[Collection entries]
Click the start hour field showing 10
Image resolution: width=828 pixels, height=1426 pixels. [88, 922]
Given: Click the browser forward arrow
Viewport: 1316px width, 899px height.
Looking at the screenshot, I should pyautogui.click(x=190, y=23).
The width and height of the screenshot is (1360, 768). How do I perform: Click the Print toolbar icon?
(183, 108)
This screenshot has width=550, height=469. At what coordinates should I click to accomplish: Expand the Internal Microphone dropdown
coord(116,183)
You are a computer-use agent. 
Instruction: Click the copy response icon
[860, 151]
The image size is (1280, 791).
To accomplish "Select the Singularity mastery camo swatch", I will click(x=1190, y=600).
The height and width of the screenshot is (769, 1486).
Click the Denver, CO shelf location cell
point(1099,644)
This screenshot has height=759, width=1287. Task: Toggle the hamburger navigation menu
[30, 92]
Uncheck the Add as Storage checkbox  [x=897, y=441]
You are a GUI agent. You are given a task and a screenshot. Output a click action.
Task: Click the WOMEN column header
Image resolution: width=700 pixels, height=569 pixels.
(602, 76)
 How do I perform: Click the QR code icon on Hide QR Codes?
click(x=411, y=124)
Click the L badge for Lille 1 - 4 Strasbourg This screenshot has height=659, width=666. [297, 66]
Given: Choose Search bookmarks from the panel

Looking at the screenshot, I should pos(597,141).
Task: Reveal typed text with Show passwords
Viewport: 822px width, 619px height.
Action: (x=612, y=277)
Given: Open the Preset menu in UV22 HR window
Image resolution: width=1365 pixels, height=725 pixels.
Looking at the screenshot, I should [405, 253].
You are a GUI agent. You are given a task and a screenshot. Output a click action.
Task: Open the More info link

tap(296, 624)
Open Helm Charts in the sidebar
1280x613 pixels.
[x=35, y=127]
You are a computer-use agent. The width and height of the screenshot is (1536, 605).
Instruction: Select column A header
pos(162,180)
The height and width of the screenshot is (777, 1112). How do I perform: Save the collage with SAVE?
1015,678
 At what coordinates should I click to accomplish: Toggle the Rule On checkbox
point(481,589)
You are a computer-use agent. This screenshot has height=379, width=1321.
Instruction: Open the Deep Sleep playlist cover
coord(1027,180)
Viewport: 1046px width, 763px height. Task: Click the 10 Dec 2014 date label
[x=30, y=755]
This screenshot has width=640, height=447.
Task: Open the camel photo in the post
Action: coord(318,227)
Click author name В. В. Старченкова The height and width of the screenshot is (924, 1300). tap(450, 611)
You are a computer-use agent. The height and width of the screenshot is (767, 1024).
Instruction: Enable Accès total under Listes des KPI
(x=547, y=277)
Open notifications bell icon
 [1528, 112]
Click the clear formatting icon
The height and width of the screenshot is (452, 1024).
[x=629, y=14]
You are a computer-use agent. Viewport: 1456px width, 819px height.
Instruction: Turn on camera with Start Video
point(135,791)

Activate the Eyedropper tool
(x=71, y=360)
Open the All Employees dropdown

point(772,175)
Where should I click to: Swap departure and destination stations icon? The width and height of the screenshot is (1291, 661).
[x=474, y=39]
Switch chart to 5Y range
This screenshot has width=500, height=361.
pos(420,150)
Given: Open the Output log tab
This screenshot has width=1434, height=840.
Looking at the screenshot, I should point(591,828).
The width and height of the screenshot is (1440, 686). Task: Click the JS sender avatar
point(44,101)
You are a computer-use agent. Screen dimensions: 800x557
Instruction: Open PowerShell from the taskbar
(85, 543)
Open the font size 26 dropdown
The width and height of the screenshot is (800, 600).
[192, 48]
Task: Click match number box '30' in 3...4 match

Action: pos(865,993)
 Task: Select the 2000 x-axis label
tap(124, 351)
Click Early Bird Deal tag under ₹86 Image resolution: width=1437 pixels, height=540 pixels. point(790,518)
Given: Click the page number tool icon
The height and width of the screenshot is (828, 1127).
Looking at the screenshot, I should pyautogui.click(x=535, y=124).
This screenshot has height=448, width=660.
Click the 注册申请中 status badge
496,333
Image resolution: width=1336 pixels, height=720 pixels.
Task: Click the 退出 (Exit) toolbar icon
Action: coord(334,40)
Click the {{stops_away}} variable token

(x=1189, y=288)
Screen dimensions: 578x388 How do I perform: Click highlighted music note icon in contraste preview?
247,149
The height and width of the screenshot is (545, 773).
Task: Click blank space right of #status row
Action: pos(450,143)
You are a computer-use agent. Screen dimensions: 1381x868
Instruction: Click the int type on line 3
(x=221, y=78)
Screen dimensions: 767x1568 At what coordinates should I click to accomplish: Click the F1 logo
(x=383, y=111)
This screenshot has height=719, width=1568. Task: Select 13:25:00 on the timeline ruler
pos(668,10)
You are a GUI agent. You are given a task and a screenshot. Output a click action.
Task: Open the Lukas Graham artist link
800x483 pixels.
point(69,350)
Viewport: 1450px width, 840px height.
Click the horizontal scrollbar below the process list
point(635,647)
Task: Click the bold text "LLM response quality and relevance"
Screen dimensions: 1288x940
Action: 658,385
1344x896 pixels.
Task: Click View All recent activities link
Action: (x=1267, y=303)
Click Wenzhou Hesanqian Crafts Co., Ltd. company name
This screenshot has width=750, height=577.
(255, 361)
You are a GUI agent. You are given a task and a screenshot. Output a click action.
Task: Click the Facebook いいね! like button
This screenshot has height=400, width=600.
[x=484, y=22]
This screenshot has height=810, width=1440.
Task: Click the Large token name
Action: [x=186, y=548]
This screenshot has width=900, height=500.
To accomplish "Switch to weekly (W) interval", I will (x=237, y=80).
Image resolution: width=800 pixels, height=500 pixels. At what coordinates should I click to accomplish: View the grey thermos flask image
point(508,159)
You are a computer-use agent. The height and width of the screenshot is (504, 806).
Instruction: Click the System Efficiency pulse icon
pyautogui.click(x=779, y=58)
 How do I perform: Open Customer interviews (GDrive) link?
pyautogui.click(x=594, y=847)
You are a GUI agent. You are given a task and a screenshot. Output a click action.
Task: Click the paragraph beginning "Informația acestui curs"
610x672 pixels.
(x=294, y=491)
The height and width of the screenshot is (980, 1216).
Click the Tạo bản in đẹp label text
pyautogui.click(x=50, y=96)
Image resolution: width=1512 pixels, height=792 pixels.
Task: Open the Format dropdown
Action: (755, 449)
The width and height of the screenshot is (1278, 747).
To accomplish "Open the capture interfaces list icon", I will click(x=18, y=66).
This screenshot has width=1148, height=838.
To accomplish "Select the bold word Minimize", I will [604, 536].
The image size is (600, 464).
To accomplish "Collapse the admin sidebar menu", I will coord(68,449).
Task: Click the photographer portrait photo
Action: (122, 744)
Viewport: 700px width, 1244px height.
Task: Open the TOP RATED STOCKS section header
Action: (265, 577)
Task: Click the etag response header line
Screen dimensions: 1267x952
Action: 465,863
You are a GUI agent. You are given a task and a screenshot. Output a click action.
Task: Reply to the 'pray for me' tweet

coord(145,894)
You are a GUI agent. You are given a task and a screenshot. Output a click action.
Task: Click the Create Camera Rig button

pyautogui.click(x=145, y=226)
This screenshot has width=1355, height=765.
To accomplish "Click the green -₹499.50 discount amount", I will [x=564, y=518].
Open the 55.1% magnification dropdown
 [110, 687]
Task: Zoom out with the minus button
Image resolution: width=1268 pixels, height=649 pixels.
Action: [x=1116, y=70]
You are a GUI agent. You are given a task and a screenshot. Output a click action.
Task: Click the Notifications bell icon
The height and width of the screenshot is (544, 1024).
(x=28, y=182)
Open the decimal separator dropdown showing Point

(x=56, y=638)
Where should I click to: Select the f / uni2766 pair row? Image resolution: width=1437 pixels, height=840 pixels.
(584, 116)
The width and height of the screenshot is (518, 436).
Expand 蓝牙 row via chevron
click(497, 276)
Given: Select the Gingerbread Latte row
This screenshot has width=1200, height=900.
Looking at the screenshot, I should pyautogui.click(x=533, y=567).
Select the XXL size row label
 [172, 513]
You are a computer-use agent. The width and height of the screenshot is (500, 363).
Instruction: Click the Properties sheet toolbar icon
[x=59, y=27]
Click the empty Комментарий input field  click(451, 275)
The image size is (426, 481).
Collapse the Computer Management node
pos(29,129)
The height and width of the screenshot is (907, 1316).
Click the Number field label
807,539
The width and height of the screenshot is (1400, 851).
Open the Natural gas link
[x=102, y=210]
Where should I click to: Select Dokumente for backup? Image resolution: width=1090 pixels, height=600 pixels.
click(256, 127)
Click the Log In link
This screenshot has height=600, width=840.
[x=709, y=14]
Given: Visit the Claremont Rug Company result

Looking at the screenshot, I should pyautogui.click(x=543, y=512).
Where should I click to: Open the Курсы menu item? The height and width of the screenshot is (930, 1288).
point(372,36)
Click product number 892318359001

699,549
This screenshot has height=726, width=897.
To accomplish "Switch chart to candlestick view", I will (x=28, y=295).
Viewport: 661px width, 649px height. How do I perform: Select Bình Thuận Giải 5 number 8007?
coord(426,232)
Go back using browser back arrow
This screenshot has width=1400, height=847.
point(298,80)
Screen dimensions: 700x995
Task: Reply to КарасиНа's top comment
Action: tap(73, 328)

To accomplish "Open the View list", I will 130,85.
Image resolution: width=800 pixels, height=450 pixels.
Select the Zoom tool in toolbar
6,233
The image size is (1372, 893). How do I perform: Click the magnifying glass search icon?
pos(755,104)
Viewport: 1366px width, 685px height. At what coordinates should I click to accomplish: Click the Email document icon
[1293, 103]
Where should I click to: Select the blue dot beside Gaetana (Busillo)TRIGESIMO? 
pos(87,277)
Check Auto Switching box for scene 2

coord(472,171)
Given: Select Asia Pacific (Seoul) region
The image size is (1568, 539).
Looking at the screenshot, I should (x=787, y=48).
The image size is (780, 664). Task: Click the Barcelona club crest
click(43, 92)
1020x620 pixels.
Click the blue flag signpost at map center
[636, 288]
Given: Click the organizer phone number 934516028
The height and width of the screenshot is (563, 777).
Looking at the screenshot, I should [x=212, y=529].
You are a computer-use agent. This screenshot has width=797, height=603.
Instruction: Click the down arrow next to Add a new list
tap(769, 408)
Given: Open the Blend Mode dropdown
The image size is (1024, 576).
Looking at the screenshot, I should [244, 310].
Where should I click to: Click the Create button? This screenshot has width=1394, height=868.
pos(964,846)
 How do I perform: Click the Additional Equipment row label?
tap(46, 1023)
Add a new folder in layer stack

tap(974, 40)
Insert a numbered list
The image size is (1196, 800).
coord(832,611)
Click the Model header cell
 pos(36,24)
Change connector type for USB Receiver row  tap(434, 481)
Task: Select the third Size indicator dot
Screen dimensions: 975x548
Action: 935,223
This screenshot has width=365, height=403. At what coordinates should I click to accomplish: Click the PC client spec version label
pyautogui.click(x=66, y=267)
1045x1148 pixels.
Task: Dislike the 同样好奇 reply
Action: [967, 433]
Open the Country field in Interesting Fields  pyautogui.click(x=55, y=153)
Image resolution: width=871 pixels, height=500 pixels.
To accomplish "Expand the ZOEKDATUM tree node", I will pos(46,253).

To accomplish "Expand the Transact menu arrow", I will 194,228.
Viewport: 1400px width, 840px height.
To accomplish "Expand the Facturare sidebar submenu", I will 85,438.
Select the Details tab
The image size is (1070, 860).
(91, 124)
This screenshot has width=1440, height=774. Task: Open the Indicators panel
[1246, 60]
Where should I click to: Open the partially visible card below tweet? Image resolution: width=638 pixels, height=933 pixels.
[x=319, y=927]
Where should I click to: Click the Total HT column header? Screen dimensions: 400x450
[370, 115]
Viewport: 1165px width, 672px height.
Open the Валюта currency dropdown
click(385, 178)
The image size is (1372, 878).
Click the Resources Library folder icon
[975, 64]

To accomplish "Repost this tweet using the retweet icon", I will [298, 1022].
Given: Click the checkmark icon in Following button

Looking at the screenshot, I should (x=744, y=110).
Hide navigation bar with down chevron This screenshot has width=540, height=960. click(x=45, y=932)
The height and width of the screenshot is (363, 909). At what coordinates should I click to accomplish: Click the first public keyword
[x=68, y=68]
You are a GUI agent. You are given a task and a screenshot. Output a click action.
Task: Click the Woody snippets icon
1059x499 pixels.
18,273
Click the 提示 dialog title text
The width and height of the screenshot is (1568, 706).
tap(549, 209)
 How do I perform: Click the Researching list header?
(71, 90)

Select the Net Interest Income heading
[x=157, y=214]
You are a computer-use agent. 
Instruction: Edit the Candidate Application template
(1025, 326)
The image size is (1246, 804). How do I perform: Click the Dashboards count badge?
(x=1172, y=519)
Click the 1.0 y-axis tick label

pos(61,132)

## Exercise brief:
Each line above with the string "browser" in it should be located and copied.

## Written solution:
Given: Click the browser forward arrow
Go back using browser back arrow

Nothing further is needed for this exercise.